WORK ORDER
Write out the records again, exactly. Nothing may be dropped.

ENTRIES SUPPLIED
========

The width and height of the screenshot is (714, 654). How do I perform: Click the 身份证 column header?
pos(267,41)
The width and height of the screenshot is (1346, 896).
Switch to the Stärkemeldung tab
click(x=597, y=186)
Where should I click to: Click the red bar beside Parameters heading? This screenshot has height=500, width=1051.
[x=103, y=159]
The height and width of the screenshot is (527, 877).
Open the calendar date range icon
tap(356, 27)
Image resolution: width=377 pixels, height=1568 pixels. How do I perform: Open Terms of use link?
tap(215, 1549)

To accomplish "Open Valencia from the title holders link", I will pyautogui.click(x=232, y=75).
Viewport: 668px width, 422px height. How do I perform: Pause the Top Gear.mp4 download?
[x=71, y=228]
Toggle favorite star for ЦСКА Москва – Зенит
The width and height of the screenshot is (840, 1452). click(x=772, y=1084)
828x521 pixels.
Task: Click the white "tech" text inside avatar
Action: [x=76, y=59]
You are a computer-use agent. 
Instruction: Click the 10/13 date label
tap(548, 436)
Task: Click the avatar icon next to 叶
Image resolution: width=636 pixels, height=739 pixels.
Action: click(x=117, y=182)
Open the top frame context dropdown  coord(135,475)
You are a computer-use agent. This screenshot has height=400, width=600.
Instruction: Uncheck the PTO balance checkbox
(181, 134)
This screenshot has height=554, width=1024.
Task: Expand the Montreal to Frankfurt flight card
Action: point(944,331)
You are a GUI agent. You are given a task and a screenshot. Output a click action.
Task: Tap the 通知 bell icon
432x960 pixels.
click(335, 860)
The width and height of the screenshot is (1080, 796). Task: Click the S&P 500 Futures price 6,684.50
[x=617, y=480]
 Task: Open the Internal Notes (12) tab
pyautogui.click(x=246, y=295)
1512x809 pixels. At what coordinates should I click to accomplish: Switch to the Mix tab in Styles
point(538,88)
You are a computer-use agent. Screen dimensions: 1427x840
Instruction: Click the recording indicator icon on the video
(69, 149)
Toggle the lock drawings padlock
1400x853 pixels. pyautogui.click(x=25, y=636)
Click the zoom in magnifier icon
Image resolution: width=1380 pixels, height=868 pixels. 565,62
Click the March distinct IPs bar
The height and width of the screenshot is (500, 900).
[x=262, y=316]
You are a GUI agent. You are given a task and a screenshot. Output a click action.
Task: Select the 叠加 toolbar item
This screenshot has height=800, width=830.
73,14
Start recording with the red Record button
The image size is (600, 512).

========

RESULT
The width and height of the screenshot is (714, 654). How do I perform: Click the 身份证 column header?
pos(267,41)
The width and height of the screenshot is (1346, 896).
Switch to the Stärkemeldung tab
click(x=597, y=186)
Where should I click to: Click the red bar beside Parameters heading? This screenshot has height=500, width=1051.
[x=103, y=159]
The height and width of the screenshot is (527, 877).
Open the calendar date range icon
tap(356, 27)
Image resolution: width=377 pixels, height=1568 pixels. How do I perform: Open Terms of use link?
tap(215, 1549)

To accomplish "Open Valencia from the title holders link", I will pyautogui.click(x=232, y=75).
Viewport: 668px width, 422px height. How do I perform: Pause the Top Gear.mp4 download?
[x=71, y=228]
Toggle favorite star for ЦСКА Москва – Зенит
The width and height of the screenshot is (840, 1452). click(x=772, y=1084)
828x521 pixels.
Task: Click the white "tech" text inside avatar
Action: [x=76, y=59]
You are a computer-use agent. 
Instruction: Click the 10/13 date label
tap(548, 436)
Task: Click the avatar icon next to 叶
Image resolution: width=636 pixels, height=739 pixels.
Action: click(x=117, y=182)
Open the top frame context dropdown  coord(135,475)
You are a computer-use agent. This screenshot has height=400, width=600.
Instruction: Uncheck the PTO balance checkbox
(181, 134)
This screenshot has height=554, width=1024.
Task: Expand the Montreal to Frankfurt flight card
Action: point(944,331)
You are a GUI agent. You are given a task and a screenshot. Output a click action.
Task: Tap the 通知 bell icon
432x960 pixels.
click(335, 860)
The width and height of the screenshot is (1080, 796). Task: Click the S&P 500 Futures price 6,684.50
[x=617, y=480]
 Task: Open the Internal Notes (12) tab
pyautogui.click(x=246, y=295)
1512x809 pixels. At what coordinates should I click to accomplish: Switch to the Mix tab in Styles
point(538,88)
You are a computer-use agent. Screen dimensions: 1427x840
Instruction: Click the recording indicator icon on the video
(69, 149)
Toggle the lock drawings padlock
1400x853 pixels. pyautogui.click(x=25, y=636)
Click the zoom in magnifier icon
Image resolution: width=1380 pixels, height=868 pixels. 565,62
Click the March distinct IPs bar
The height and width of the screenshot is (500, 900).
[x=262, y=316]
You are a GUI agent. You are given a task and a screenshot. Output a click action.
Task: Select the 叠加 toolbar item
This screenshot has height=800, width=830.
73,14
Start recording with the red Record button
The image size is (600, 512).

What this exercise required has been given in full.